Top of Extracted information

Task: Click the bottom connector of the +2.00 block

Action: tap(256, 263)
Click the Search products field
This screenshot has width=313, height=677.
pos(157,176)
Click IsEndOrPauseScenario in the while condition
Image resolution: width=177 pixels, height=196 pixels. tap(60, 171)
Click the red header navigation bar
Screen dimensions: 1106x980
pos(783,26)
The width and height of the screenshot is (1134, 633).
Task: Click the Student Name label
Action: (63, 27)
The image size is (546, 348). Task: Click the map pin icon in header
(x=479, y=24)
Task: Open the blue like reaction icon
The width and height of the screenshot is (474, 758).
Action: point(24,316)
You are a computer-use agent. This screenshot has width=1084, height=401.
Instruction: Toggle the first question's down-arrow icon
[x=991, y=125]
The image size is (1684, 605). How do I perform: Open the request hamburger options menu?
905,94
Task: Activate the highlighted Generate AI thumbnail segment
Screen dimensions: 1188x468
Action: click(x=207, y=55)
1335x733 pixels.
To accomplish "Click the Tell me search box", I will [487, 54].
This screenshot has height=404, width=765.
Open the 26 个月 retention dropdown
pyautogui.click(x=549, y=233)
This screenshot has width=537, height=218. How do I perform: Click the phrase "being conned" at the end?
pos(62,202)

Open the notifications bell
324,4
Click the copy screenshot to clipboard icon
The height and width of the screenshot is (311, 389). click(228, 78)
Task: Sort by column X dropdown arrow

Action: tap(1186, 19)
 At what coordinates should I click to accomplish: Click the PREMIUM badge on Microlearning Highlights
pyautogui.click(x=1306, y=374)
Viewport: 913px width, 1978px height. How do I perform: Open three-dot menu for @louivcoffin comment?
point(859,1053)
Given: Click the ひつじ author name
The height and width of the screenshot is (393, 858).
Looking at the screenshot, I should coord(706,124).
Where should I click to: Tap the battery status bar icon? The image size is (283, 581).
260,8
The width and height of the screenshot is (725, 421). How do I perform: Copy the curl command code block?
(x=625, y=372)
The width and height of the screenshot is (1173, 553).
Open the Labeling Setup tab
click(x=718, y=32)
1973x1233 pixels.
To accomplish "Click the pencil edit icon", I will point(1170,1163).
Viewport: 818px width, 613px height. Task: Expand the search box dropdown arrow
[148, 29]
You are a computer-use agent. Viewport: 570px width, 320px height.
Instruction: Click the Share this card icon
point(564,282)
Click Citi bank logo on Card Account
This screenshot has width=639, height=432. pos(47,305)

Bottom of Extracted information

Task instructions: Copy exactly. Start at the line containing "The width and height of the screenshot is (725, 421)." and continue through the last line of the records.

Completed exercise:
The width and height of the screenshot is (725, 421). How do I perform: Copy the curl command code block?
(x=625, y=372)
The width and height of the screenshot is (1173, 553).
Open the Labeling Setup tab
click(x=718, y=32)
1973x1233 pixels.
To accomplish "Click the pencil edit icon", I will point(1170,1163).
Viewport: 818px width, 613px height. Task: Expand the search box dropdown arrow
[148, 29]
You are a computer-use agent. Viewport: 570px width, 320px height.
Instruction: Click the Share this card icon
point(564,282)
Click Citi bank logo on Card Account
This screenshot has width=639, height=432. pos(47,305)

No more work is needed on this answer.